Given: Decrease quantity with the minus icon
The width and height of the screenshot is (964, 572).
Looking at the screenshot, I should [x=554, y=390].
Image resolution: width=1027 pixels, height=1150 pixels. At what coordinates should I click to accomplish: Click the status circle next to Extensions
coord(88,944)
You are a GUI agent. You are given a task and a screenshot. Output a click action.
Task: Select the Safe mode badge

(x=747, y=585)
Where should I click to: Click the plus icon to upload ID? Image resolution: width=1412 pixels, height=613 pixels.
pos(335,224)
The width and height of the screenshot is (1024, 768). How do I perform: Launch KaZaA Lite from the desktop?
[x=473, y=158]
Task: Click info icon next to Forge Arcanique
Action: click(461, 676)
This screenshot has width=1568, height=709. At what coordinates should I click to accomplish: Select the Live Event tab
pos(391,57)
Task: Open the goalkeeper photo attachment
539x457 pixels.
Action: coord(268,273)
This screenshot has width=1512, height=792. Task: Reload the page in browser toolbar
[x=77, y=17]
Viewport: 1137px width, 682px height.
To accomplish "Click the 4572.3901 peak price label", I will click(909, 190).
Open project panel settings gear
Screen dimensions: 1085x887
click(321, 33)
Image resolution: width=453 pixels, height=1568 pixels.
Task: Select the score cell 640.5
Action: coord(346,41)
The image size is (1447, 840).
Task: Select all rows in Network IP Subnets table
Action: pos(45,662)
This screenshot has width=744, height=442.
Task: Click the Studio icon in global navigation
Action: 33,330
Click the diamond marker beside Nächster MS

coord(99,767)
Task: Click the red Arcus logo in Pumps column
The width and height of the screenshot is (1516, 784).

Instructions for the task:
Every line above that holds "Open" should be copied out.

Response below:
Task: Open the goalkeeper photo attachment
Open project panel settings gear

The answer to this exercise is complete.